Problem description
Only the lines from the one bearing "Switch to list view mode" through the end of the listing belong in your response, restated word for word and without pictures.

::::::

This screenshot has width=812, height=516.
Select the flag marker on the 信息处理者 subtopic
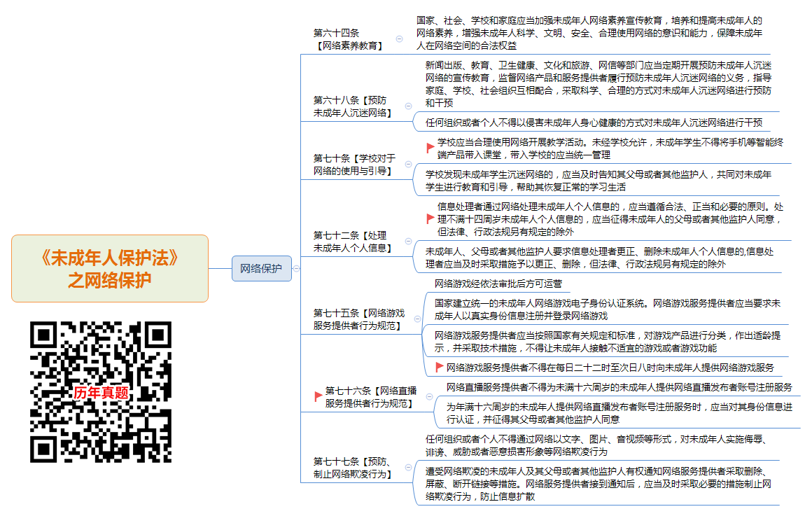click(431, 219)
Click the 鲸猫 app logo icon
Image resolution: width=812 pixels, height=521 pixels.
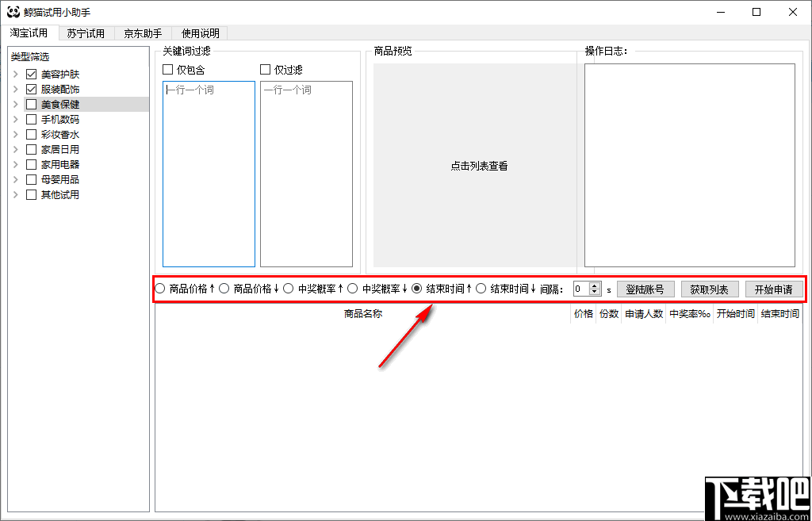click(x=12, y=12)
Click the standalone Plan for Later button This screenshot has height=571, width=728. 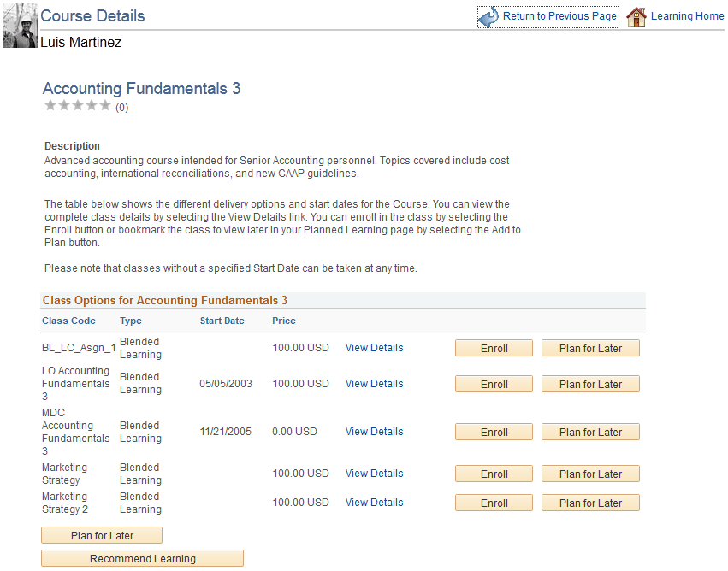pyautogui.click(x=101, y=535)

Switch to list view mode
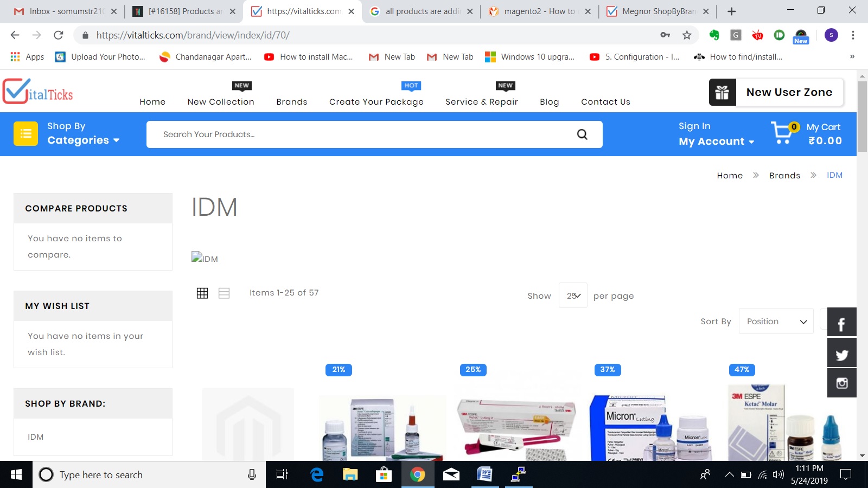(224, 293)
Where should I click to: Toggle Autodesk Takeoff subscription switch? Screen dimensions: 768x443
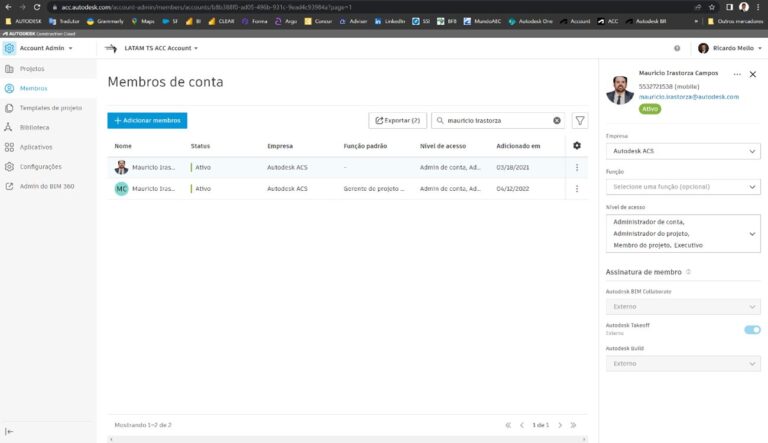(x=752, y=329)
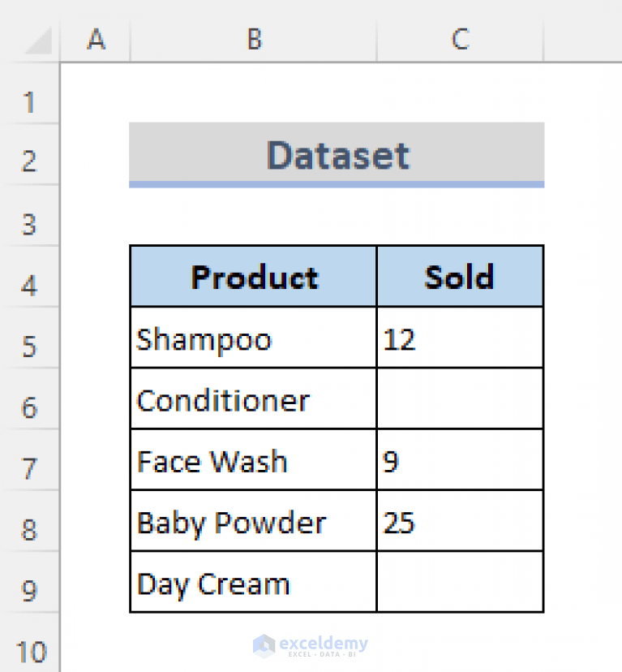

::::::

Task solution
Switch to list view mode
(224, 293)
Where should I click to: Toggle Autodesk Takeoff subscription switch? Screen dimensions: 768x443
(x=752, y=329)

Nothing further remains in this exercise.